» **EXERCISE GOAL**
From the line containing "Screen dimensions: 600x480" to the end of the records, print every line exactly, both ends included, and leave out the pictures.

» **Stored data**
-=-=-=-=-

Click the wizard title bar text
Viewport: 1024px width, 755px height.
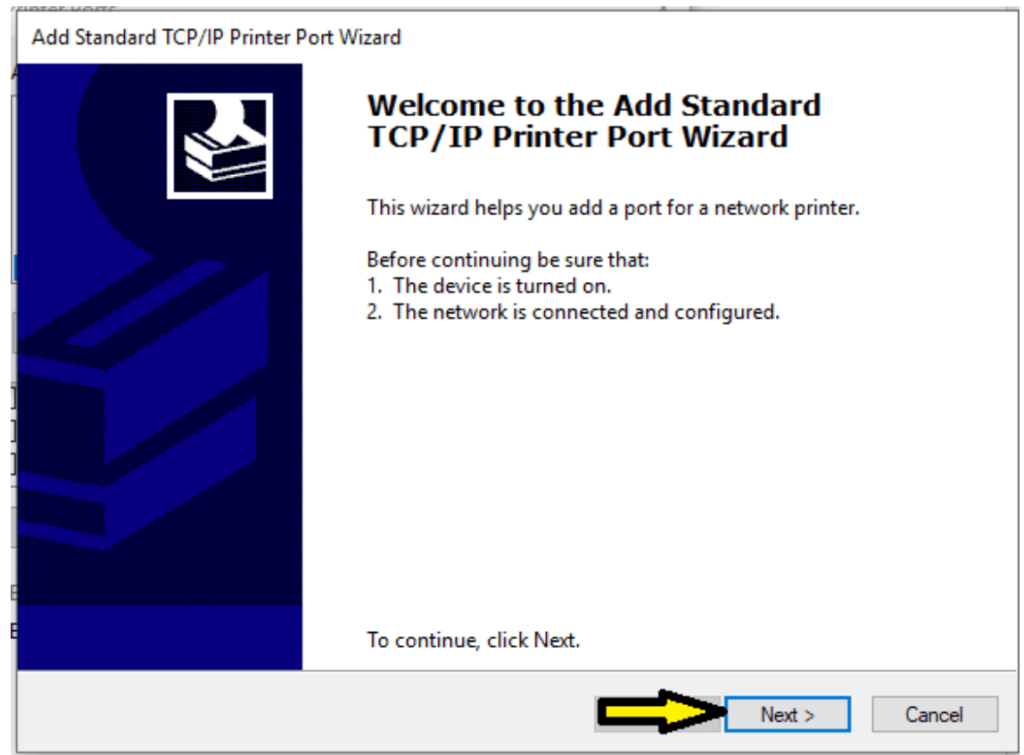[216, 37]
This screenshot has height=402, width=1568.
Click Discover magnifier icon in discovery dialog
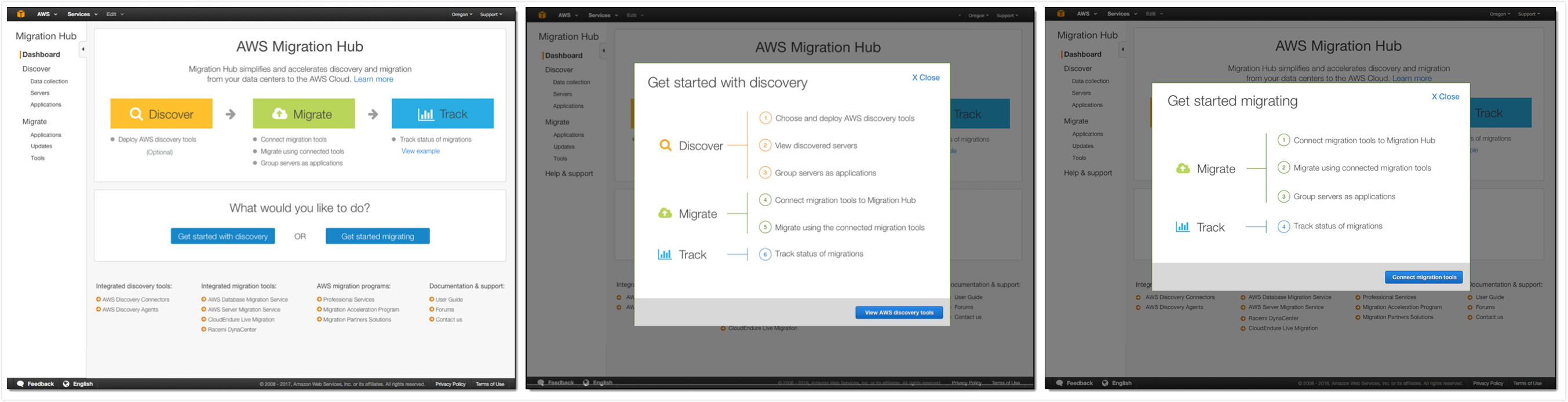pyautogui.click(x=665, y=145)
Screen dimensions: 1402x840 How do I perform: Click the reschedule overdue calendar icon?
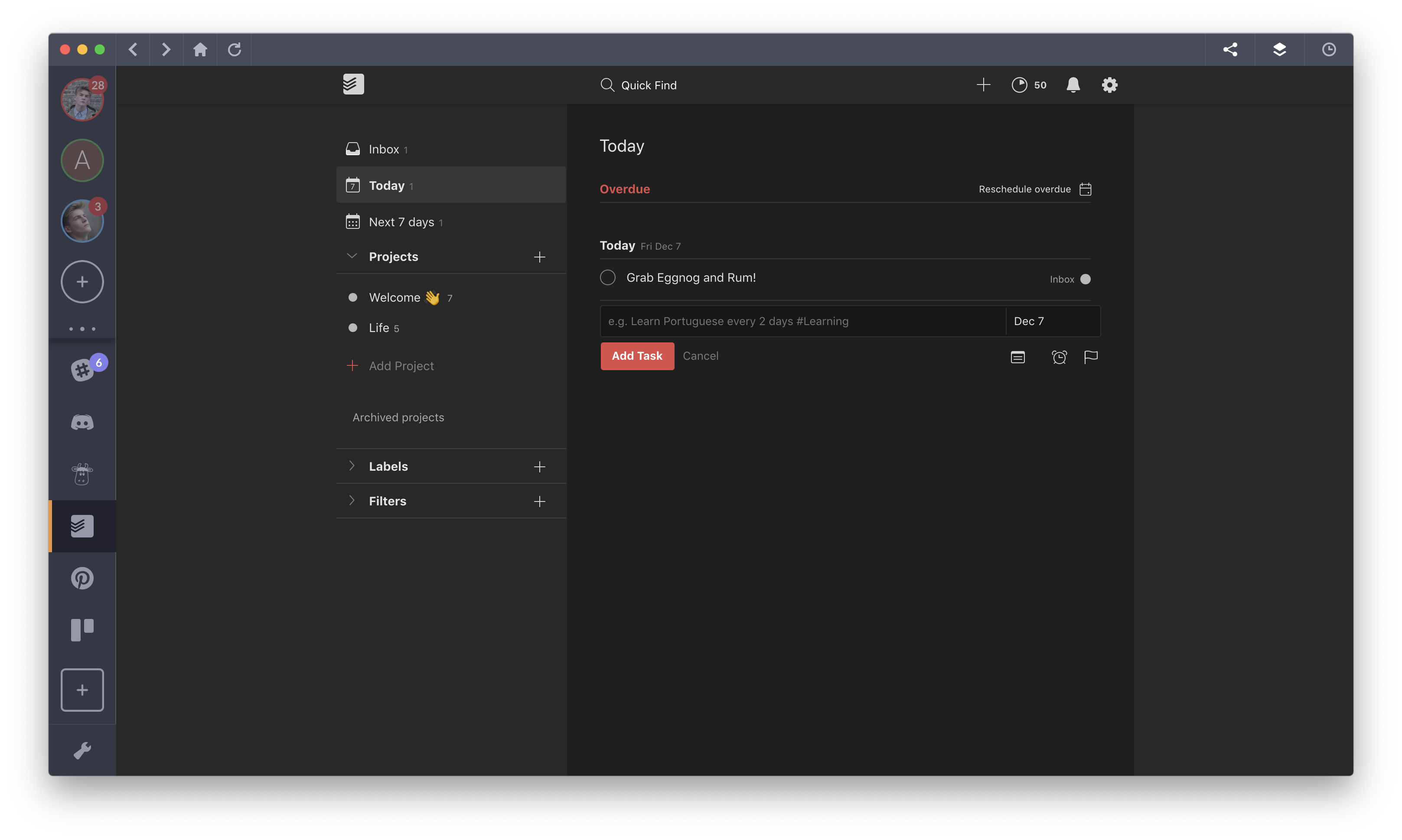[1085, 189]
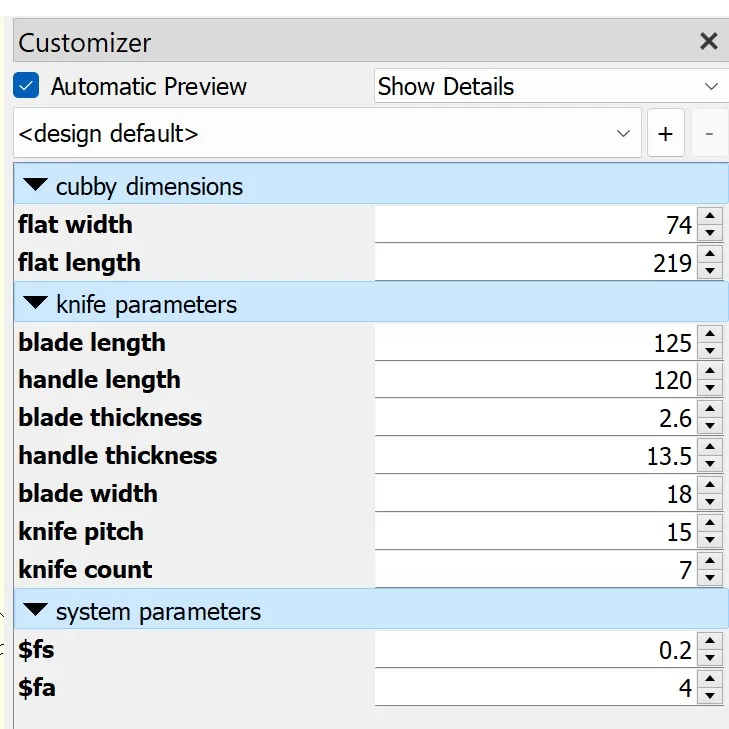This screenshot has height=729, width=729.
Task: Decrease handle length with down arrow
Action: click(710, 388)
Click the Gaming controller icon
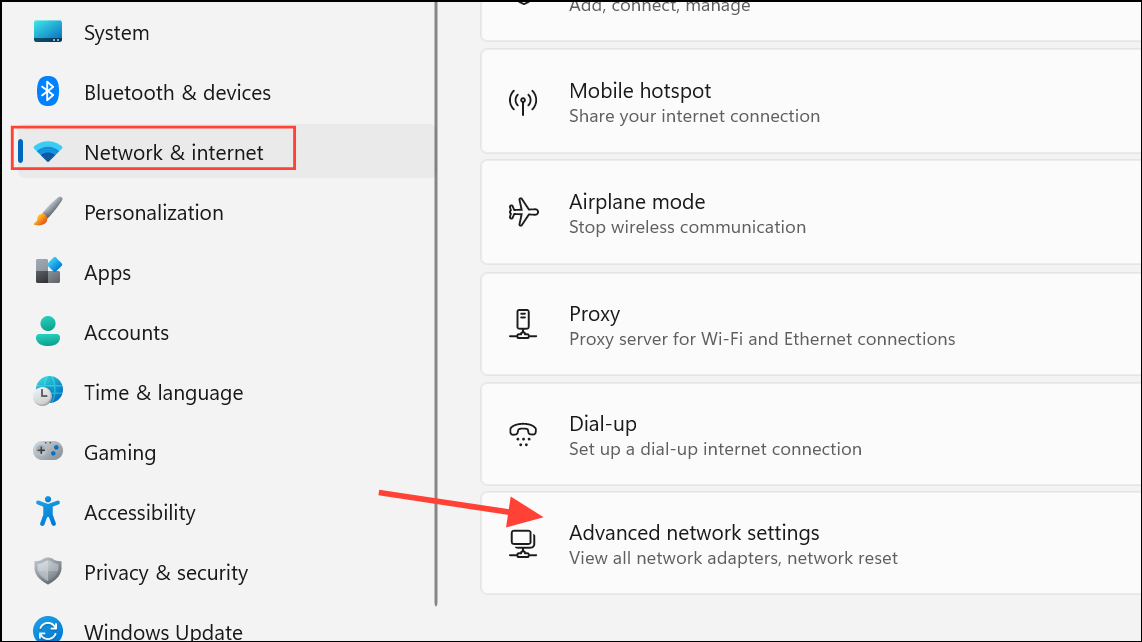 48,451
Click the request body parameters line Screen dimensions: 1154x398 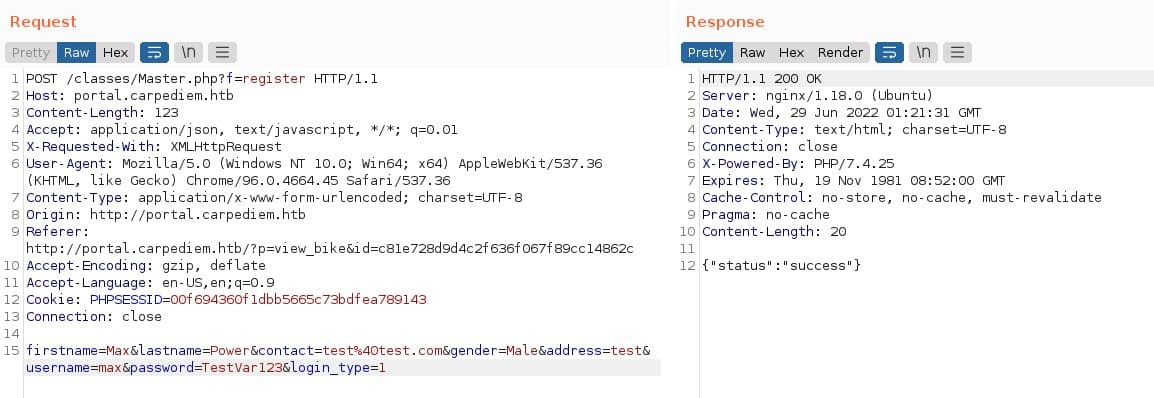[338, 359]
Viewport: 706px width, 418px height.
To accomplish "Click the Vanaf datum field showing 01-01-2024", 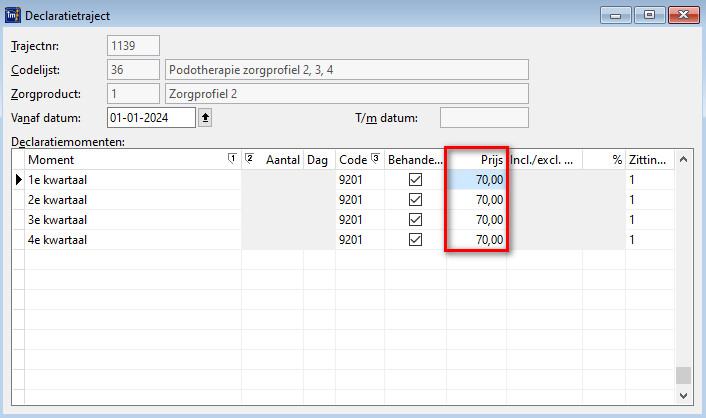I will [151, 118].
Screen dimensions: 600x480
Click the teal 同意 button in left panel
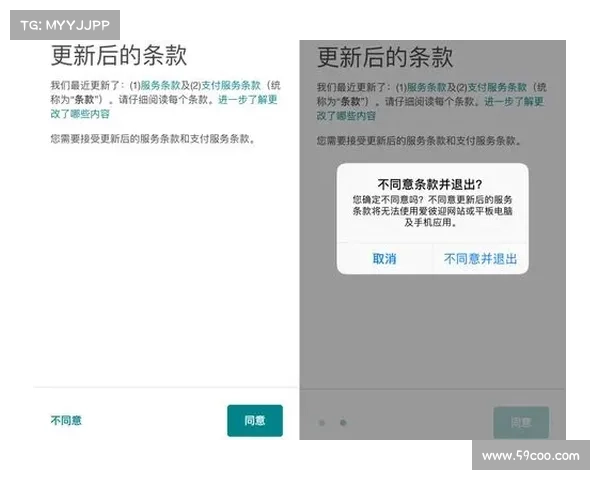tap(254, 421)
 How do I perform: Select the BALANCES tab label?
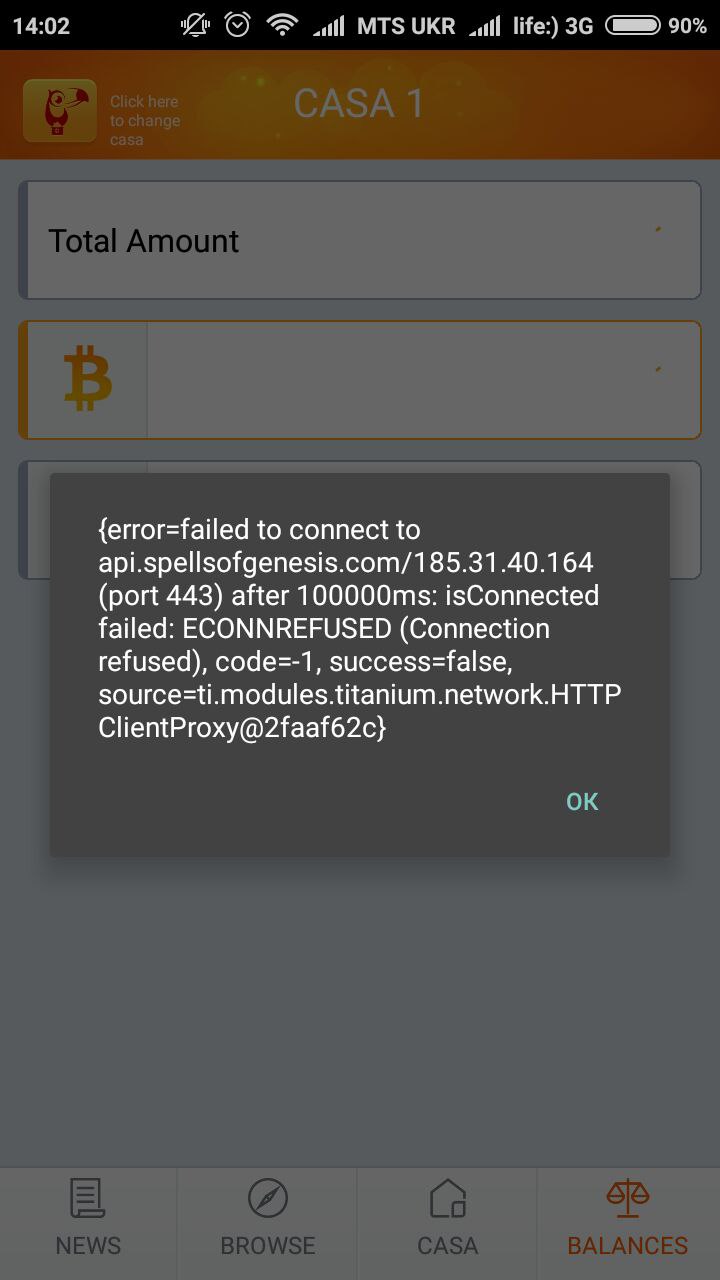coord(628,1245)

-=-=-=-=-

» **WRITTEN SOLUTION**
Screen dimensions: 600x480
Click the teal 同意 button in left panel
tap(254, 421)
 How do I perform: Select the BALANCES tab label?
coord(628,1245)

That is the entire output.